Richtig viel Energie spare man hingegen, wenn man statt einer 50-Watt-Birne ein 5-Watt-LED-Leuchte nehme. „Außerdem kostet das nur fünf Euro und macht sich innerhalb von zwei Monaten bezahlt.“ Ulmer ist mittlerweile LED-Spezialist. Die Importfirma, die er auf der Suche nach der optimalen Qualität bei minimalstem Verbrauch aufgetan hat, hat ihn unlängst sogar in ihr Werk nach China eingeladen, wo jene LED-Leuchtkörper produziert werden, auf die Ulmer setzt.

Der Tüftler stellt auch Strom selbst her

Mit Bewegungsmeldern vernetzt, hat er das ausgediente Telefonleitungsnetz im Haus zum 12-Volt-Netz für Miniverbraucher umgebaut. Die LEDs haben eine Leistung von 0,3 Watt, die Bewegungsmelder sogar nur 0,1 Watt und liefern dennoch die Grundbeleuchtung. „Telefoniert wird heutzutage via Internet. Da habe ich die Telefonleitungen einfach anderweitig belegt“, erklärt er. Mittlerweile hat Ulmer auch eine Fotovoltaikanlage auf dem Dach. Deren Ertrag speist er in sein Hausnetz ein. Einen Teil davon kann er sogar in einer handelsüblichen Blei-Gel-Batterie speichern. In den sonnenreichen Mittagsstunden nutzt er aber auch gerne Großverbraucher, den Herd sowieso, aber auch die Waschmaschine oder den Wäschetrockner.

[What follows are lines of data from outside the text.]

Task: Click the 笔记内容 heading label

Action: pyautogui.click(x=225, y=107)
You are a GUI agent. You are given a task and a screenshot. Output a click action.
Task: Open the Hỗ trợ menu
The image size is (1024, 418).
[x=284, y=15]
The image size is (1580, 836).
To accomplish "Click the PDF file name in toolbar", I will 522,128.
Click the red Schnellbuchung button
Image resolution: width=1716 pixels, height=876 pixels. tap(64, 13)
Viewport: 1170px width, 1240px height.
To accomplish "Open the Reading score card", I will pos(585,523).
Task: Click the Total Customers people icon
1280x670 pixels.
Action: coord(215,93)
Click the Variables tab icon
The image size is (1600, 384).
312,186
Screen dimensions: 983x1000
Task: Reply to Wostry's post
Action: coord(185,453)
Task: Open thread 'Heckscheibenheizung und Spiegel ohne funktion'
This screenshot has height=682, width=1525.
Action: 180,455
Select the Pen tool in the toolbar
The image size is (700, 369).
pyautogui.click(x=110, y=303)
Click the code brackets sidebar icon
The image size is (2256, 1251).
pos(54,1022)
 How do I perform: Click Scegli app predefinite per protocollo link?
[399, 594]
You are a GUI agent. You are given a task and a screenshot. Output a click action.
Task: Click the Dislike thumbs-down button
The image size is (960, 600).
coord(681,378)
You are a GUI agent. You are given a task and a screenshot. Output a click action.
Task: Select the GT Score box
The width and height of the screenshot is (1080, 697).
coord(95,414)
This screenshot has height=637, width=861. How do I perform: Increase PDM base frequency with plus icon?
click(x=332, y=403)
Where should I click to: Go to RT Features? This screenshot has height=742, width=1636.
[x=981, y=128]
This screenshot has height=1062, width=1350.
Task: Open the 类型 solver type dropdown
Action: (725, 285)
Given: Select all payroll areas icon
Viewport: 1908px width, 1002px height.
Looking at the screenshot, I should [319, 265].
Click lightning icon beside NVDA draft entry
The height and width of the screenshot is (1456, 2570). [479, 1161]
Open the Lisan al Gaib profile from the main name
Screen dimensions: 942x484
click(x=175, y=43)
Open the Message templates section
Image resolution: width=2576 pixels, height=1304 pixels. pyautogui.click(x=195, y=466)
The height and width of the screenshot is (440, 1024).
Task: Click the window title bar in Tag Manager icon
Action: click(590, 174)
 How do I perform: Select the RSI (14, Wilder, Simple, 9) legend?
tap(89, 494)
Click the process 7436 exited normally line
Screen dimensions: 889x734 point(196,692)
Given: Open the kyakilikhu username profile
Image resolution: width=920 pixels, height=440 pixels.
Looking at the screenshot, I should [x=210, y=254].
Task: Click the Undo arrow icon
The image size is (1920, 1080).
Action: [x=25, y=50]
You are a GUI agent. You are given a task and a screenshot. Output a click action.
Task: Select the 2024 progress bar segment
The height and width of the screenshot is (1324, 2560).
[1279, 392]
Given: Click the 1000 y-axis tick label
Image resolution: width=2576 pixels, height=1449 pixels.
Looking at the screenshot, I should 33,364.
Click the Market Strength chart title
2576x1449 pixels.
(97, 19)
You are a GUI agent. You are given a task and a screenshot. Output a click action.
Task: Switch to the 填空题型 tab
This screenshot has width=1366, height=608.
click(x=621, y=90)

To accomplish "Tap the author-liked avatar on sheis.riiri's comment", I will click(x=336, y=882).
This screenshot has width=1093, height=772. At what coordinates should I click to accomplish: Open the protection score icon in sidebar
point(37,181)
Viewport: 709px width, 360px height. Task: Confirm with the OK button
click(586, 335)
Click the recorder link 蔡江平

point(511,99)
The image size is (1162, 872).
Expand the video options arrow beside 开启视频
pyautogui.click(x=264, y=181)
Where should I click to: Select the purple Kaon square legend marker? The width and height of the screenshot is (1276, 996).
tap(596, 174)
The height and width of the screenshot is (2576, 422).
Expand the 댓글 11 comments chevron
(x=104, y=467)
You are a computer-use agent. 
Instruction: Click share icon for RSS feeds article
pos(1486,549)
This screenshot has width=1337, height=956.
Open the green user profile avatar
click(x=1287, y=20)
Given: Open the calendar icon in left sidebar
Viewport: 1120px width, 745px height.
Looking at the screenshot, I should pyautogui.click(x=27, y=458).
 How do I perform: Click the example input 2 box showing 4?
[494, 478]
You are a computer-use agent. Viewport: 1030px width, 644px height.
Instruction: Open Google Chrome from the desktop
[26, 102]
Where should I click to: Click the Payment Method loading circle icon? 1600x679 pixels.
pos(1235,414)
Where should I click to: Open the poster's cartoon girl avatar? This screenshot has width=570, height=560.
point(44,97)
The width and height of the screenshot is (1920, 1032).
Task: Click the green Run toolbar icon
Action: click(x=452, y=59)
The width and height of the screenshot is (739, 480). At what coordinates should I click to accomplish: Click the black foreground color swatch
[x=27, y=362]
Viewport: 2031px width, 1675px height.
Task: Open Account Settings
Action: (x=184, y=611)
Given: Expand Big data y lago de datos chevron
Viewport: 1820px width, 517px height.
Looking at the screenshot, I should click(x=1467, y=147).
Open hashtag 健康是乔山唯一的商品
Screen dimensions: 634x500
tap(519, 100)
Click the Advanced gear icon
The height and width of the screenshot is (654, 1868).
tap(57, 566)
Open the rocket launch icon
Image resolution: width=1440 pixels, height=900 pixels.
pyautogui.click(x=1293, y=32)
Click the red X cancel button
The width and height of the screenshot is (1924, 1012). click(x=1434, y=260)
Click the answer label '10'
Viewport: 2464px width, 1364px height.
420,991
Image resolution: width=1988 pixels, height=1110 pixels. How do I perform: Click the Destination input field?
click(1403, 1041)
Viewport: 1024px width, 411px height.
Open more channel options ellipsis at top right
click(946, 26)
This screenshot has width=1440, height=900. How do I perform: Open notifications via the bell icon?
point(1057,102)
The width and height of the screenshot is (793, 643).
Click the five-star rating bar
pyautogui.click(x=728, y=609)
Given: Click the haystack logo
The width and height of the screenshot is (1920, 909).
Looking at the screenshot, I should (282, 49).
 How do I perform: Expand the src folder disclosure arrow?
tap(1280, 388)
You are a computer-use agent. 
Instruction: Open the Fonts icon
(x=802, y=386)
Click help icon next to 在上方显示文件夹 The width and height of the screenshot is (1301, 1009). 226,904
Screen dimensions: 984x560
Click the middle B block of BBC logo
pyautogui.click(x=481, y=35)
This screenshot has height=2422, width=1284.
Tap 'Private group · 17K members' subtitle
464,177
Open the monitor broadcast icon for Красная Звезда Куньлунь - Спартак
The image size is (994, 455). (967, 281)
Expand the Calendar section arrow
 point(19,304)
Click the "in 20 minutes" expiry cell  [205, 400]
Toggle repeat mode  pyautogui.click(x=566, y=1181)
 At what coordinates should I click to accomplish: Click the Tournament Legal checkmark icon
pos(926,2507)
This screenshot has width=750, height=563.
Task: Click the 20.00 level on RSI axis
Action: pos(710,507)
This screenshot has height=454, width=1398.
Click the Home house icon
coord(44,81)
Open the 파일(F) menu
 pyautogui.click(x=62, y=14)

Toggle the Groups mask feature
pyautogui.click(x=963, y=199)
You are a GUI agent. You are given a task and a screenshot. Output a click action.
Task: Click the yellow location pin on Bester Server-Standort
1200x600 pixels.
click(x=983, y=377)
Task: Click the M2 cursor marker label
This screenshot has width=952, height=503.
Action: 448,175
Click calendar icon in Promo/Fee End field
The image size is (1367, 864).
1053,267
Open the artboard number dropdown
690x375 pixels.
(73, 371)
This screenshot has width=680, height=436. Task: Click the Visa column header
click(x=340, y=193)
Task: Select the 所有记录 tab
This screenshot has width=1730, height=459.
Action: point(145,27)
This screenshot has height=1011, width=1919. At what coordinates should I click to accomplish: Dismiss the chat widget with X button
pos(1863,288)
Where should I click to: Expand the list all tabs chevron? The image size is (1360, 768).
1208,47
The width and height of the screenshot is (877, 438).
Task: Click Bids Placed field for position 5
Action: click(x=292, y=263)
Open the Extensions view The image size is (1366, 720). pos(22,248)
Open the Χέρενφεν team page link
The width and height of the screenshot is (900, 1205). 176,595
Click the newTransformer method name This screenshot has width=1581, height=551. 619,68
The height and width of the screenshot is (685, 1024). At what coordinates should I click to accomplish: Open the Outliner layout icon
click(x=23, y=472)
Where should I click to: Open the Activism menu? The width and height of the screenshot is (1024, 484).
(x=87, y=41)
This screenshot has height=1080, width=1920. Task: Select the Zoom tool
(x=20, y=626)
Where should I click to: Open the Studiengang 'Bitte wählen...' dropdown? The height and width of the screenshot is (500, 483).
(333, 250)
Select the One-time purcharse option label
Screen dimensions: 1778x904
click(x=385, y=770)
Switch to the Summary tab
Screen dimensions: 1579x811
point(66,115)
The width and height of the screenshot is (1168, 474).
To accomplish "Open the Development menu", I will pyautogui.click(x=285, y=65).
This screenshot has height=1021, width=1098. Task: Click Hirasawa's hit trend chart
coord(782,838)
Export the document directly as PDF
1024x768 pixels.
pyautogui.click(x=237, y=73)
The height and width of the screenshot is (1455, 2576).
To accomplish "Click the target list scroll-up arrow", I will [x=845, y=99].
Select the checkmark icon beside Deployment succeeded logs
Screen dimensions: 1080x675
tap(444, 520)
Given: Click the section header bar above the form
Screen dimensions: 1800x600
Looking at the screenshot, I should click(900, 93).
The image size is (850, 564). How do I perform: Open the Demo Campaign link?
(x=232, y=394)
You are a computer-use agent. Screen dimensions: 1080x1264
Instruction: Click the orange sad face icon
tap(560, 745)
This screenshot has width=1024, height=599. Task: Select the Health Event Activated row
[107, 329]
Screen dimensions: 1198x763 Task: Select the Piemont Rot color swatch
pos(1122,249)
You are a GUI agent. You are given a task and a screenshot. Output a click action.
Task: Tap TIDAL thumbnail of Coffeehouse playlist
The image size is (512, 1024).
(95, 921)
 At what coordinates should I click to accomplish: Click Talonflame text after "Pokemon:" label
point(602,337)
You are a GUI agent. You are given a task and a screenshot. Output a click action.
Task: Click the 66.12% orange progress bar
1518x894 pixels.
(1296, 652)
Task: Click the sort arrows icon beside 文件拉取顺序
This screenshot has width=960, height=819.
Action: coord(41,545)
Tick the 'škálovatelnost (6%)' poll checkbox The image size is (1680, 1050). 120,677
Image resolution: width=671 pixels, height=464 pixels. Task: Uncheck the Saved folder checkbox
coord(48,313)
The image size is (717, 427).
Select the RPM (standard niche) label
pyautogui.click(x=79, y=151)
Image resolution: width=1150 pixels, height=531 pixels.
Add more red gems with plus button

Noch muss er einen Teil des Stroms tauschen. Etwa 700 Kilowattstunden verbraucht er unmittelbar. Die restlichen 1000, die seine Anlage im Durchschnitt darüber hinaus produziert und die nicht gespeichert werden können, liefert er ins Netz. Dieselbe Menge entnimmt er insgesamt für gewöhnlich in Zeiten, in denen seine Anlage zu wenig zur Verfügung stellt. Dieser Tausch kostet ihn etwa 125 Euro im Jahr, da eine Differenz zwischen Einspeisevergütung und Strompreise besteht. Neben der Grundgebühr seien das seine einzigen Stromkosten, sagt er. So gesehen seien also nur zwei Prozent der Jahresleistung seiner Solaranlage überflüssig.

Ehrenamtlicher Energieberater

Für Ulmer ist die Energiewende nur eine einfache Gleichung. „Meine Solaranlage leistet eben nicht 4000 Kilowatt peak, sondern ungefähr jene 2000 Kilowatt, die ich auch verbrauche. Die Anlage ist deshalb nicht überdimensioniert und belastet auch nicht die Netze. Und sie war auch nicht teuer“, sagt Ulmer und rechnet alles vor.

Mathematik und Tüftelei seien ihm in die Wiege gelegt worden, ergänzt er. Als Berufsschüler bastelte er schon Verstärkeranlagen, von denen einige heute noch ihren Dienst im Festzeltbetrieb tun. Später landete der Tüftler als Ingenieur bei der Waffenschmiede Messerschmitt-Bölkow-Blohm. Als ihr die Aufträge ausgingen, machte er sich selbstständig – als Getränkehändler. Im Alter von 52 Jahren hat er sich zur Ruhe gesetzt. Seither tüftelt er privat und engagiert sich im Ehrenamt – als Energieberater.